- [Data]
* * *
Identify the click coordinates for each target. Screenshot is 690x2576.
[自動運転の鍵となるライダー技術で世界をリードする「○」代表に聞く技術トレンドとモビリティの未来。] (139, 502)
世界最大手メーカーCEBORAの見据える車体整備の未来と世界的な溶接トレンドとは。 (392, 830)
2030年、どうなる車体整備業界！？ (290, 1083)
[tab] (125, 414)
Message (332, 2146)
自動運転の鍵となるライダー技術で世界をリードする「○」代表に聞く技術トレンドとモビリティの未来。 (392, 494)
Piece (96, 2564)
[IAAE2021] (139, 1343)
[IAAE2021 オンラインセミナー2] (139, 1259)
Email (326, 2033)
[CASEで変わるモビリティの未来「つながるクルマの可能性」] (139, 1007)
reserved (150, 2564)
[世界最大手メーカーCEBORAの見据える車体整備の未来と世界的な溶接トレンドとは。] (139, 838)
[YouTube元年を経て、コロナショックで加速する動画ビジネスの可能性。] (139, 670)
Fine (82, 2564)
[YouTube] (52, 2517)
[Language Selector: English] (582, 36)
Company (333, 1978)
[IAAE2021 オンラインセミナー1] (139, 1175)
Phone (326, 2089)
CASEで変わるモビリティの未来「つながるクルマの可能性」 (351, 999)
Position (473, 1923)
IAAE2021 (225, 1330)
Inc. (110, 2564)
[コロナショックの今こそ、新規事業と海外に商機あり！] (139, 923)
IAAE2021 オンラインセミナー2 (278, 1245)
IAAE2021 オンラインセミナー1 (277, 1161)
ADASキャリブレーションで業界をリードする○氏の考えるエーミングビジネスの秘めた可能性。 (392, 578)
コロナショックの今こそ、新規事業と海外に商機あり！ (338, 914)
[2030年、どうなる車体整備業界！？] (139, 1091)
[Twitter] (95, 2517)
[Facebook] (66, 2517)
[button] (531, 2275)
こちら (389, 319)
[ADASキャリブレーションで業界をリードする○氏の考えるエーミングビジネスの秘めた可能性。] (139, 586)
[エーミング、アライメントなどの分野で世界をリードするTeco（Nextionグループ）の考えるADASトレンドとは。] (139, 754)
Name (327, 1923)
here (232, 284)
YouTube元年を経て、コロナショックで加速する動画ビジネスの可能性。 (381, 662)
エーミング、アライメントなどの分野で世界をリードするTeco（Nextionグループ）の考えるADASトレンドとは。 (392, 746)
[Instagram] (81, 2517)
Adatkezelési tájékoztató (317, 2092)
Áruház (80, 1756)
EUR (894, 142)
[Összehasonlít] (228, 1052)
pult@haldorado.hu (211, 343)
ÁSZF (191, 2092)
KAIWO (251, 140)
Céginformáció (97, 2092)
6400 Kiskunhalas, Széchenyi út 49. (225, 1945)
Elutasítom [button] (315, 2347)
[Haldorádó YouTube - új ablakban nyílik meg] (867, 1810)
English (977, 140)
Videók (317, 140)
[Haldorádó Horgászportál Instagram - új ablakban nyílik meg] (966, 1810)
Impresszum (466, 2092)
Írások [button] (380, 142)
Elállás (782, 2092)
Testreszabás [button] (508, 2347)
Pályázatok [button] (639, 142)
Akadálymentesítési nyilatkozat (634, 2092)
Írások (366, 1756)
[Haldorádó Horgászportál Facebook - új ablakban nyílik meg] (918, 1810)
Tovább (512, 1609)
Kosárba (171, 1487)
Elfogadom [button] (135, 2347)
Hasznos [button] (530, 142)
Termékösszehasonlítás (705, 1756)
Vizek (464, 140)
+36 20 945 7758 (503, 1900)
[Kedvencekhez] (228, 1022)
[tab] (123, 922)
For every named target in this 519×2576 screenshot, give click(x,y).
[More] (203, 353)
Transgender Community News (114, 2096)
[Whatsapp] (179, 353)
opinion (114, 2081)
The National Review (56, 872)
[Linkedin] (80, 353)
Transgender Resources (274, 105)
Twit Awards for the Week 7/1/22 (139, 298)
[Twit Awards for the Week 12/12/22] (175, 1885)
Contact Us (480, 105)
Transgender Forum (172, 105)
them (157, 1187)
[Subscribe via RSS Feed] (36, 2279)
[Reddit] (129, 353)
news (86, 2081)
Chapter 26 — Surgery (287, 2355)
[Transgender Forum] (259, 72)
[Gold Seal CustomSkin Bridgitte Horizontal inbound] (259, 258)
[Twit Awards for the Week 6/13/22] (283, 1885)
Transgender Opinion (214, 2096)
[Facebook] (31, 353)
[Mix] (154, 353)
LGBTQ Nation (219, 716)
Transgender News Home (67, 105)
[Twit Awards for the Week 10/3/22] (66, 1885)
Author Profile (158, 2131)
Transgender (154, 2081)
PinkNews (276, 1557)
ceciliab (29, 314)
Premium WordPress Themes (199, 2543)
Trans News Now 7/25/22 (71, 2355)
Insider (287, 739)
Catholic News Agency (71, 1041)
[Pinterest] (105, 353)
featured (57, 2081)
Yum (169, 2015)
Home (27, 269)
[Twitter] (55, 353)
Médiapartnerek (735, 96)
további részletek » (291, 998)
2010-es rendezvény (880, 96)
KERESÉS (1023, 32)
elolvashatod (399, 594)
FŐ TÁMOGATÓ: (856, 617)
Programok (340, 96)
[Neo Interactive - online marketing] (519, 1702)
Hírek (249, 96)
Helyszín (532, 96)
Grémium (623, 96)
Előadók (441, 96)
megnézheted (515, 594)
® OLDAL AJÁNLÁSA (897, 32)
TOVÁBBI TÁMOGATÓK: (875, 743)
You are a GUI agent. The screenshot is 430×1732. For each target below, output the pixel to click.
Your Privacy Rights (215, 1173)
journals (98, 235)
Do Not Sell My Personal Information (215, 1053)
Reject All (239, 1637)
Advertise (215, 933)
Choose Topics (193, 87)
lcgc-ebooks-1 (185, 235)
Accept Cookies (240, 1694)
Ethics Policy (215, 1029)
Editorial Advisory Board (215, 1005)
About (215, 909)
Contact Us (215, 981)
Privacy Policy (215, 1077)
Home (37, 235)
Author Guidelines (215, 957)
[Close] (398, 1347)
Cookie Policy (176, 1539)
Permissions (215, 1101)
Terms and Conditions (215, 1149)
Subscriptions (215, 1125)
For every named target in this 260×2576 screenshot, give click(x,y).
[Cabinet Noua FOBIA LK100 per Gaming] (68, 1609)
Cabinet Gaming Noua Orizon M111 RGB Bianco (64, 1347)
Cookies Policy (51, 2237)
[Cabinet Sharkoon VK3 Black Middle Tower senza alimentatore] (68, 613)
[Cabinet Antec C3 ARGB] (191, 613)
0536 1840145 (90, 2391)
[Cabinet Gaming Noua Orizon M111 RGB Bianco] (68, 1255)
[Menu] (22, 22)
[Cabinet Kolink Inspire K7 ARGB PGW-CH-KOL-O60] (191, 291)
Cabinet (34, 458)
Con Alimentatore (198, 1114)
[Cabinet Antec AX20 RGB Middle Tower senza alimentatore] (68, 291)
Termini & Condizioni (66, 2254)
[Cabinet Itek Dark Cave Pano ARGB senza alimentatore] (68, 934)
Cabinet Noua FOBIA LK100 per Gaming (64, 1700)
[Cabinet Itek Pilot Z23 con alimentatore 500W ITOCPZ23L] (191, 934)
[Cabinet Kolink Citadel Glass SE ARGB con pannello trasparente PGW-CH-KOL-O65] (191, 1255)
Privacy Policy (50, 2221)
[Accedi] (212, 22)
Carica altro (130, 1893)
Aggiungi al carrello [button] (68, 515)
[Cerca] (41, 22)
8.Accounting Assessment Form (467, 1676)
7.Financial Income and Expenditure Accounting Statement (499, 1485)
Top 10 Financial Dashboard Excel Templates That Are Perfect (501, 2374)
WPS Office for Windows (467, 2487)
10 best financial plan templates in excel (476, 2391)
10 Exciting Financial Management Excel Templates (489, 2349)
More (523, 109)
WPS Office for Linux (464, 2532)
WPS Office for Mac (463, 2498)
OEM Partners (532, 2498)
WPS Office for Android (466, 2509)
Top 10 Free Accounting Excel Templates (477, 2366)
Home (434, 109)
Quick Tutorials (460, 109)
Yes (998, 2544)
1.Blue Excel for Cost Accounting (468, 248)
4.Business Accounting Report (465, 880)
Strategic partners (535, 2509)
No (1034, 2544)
* * *
- [Work to complete]
Please copy, exactly as written, every line in the listing above from the line with "[Menu] (22, 22)" up to and including the line with "Termini & Condizioni (66, 2254)".

- [Answer section]
[Menu] (22, 22)
[Cabinet Kolink Inspire K7 ARGB PGW-CH-KOL-O60] (191, 291)
Cabinet (34, 458)
Con Alimentatore (198, 1114)
[Cabinet Antec AX20 RGB Middle Tower senza alimentatore] (68, 291)
Termini & Condizioni (66, 2254)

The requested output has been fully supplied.